Politik

Inneres Minister Horst Seehofer plant zügig sechs Einrichtungen zur Abwicklung von Asylverfahren

Gegenwind bei Ankerzentren

Archivartikel

Berlin.Mehrfach betonte Horst Seehofer (CSU) gestern: „Wir sind als Innenministerium sehr vertragstreu.“ Nach gerade mal sechs Wochen im neuen Amt sei er dabei, „mit Hochdruck“ den Koalitionsvertrag zwischen Union und SPD umzusetzen. Doch Ärger wird sich nicht vermeiden lassen bei dem, was der Innen-, Heimat- und Bauminister auf dem Zettel hat. Die wichtigsten Pläne des Ministers:

Ankerzentren: Die Polizeigewerkschaft läuft Sturm dagegen, die überlastete Bundespolizei für die Bewachung einzusetzen. Seehofer selbst sprach davon, die Länder bei der Sicherheit nicht allein lassen zu wollen. Darum geht es: In den Ankerzentren sollen jeweils 1000 bis 1500 Flüchtlinge untergebracht werden bis zur Entscheidung über ihr Asylgesuch. Die soll möglichst innerhalb von 18 Monaten erfolgen.
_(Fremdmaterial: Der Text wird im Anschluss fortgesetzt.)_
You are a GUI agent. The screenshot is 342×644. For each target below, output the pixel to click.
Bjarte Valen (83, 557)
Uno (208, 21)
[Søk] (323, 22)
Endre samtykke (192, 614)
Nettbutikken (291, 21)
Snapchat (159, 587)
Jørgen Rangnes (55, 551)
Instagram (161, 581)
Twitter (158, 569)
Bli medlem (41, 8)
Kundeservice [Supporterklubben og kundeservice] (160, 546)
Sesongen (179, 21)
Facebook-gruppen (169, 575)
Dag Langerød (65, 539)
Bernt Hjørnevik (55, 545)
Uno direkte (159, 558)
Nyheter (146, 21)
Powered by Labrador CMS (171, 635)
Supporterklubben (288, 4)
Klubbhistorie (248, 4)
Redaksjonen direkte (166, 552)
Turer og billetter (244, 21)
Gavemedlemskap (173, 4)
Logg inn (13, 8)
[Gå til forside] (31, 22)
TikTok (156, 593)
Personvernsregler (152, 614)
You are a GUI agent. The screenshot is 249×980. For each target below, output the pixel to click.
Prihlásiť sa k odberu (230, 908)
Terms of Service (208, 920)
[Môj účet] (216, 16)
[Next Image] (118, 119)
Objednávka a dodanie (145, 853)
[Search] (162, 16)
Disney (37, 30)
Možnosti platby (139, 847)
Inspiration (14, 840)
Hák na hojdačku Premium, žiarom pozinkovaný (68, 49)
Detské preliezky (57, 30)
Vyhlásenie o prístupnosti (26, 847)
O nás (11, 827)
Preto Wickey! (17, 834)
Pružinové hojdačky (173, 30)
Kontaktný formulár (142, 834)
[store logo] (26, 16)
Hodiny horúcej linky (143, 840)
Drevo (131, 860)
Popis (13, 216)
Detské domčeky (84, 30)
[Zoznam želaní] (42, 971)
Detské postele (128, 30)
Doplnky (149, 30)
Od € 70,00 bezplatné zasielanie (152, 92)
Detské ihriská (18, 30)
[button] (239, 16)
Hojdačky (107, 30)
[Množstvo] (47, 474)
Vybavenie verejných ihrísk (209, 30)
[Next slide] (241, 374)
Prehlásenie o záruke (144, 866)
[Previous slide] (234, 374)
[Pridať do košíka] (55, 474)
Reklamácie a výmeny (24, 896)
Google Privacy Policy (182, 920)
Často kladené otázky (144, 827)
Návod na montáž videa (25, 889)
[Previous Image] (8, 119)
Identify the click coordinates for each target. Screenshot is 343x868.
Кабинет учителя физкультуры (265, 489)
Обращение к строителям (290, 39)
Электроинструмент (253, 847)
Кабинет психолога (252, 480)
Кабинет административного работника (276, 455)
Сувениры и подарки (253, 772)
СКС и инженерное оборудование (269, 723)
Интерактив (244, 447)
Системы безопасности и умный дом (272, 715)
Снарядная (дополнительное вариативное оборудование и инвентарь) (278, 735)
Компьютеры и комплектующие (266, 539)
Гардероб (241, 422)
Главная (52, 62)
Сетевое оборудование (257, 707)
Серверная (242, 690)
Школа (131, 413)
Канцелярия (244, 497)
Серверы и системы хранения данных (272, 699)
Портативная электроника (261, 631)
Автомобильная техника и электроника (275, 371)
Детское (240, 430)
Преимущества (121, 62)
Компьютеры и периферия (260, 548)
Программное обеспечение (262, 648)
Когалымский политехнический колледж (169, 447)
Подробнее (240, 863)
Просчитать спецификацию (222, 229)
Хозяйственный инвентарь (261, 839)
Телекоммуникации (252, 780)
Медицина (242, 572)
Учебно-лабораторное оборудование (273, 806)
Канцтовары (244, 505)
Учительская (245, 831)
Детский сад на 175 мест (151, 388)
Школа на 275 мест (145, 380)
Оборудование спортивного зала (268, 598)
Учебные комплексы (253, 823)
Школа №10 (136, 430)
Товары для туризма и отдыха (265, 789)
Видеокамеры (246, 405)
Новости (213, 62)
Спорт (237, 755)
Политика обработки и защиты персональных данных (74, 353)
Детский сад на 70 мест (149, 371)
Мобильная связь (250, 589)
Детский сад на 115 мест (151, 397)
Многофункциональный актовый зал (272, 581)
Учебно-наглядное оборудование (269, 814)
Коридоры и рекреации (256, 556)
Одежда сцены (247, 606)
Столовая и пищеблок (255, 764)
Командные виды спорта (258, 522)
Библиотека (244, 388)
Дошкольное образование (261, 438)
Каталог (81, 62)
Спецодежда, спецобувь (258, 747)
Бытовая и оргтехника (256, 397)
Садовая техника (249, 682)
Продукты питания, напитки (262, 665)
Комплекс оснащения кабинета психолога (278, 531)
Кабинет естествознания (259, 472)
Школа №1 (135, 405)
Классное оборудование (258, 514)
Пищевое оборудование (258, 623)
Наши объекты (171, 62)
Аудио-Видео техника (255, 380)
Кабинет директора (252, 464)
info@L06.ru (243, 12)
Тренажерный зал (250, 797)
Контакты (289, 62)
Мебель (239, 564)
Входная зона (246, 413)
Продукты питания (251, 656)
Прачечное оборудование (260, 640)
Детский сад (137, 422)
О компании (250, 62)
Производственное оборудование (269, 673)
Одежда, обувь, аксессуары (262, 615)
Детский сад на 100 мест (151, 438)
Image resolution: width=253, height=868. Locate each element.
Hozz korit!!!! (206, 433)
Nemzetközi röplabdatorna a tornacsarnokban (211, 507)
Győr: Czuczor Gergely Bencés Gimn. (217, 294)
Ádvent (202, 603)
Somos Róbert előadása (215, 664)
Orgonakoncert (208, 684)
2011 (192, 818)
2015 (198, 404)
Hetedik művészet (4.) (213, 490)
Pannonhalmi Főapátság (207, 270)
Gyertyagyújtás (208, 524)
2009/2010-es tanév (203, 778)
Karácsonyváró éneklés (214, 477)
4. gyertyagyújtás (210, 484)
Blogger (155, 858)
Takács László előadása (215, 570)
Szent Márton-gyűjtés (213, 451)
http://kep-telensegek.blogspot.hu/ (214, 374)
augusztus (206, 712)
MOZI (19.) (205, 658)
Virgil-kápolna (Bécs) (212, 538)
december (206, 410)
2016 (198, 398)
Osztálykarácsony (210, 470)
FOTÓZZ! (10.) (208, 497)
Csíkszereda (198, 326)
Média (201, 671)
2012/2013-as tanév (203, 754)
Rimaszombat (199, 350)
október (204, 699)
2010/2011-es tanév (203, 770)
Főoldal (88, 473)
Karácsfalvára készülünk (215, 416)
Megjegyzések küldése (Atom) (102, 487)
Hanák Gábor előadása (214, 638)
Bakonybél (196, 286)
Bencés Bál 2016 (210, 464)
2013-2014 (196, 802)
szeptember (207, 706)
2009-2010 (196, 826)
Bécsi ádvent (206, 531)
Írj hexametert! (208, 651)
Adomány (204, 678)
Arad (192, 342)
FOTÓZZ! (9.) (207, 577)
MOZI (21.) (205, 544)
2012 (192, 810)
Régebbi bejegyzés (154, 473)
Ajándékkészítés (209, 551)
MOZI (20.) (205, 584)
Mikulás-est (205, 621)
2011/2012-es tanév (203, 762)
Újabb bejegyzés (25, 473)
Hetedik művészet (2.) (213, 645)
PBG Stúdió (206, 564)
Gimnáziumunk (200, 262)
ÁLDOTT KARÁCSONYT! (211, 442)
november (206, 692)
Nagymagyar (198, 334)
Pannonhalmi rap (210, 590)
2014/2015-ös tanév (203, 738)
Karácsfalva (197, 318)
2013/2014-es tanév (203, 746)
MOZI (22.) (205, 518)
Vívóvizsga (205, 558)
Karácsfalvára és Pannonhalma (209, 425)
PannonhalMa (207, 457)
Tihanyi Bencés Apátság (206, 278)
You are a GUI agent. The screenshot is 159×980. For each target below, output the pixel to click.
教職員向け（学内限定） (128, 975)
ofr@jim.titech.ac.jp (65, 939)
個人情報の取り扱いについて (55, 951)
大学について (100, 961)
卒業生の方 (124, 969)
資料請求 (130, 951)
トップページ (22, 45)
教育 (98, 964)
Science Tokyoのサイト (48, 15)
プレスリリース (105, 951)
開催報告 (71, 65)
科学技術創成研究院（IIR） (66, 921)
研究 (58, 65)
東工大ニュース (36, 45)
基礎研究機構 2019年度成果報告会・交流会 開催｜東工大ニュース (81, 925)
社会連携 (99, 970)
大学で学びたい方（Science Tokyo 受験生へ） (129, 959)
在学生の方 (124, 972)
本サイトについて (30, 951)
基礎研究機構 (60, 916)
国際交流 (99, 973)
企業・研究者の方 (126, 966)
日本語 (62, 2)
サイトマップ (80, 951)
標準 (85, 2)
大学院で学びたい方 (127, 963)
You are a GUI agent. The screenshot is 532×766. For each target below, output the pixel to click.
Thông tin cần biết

Ende August will der Innenminister mit fünf bis sechs Piloteinrichtungen in Bayern, Hessen, Nordrhein-Westfalen, Niedersachsen und in einem ostdeutschen Bundesland starten. Nicht alle Bundesländer sind von dem Vorhaben überzeugt. Aus Seehofers Sicht sind die Zentren wichtig, um die Zuwanderung zu begrenzen. Dazu dient auch sein „Masterplan“ zur Rückführung von Flüchtlingen, den er Anfang Juni der Innenministerkonferenz vorlegen will.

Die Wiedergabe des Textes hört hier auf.